My name is Rob and I feel like I am losing the battle with my anxiety and panic attacks. I have had social anxiety disorder and panic attacks for the last 30 years and have been able to maintain a close to normal life style. Over the last five years though it has been an exhasting battle that has taken it's toll on me. I was in an accident and crippled my left ankle making it very difficult to walk and limits my mobility to a few blocks.
Because of my anxiety and panic it makes it impossible to rely on plublic transit. Over the last two years my condition has become so bad I had to be admitted to a hostpital for hypertension and panic attacks twice. The second time I lost partial vision in my right eye and has never returned. Now when I have a panic attack this is the first thing I worry about losing sight in my other eye. A month later I was back in hospital with a heart attack.
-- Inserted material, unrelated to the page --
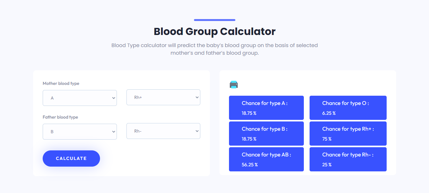Screen dimensions: 429x193
Task: Click the Calculate button
Action: pos(71,158)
It was only a few years ago I was still working out every day and had an active life style. Now I am a borderline agoraphobic and only leave my place for maybe thirty minutes a day and some days I never step outside. This only adds to my condition, it's like a snow ball rolling down hill and it just gets faster, bigger and spinning out of control. This is why I joined Anxiety Social Net, this is my last resort of some kind of preventive action and daily maintance for my anxiety and panic.
I tried to go for therapy but my anxiety would become so bad just from being in the waiting room I was never able to make it thriugh the door; Some time it will take me two or three tries just to get my groceries and it always happens that I get a panic attack waiting in the check out line. I have become a prisoner of my anxiety and feel like I am being sucked into a black hole.
I hope by sharing my situation and hearing other peoples stories it will help me fight back against my anxiety and panic.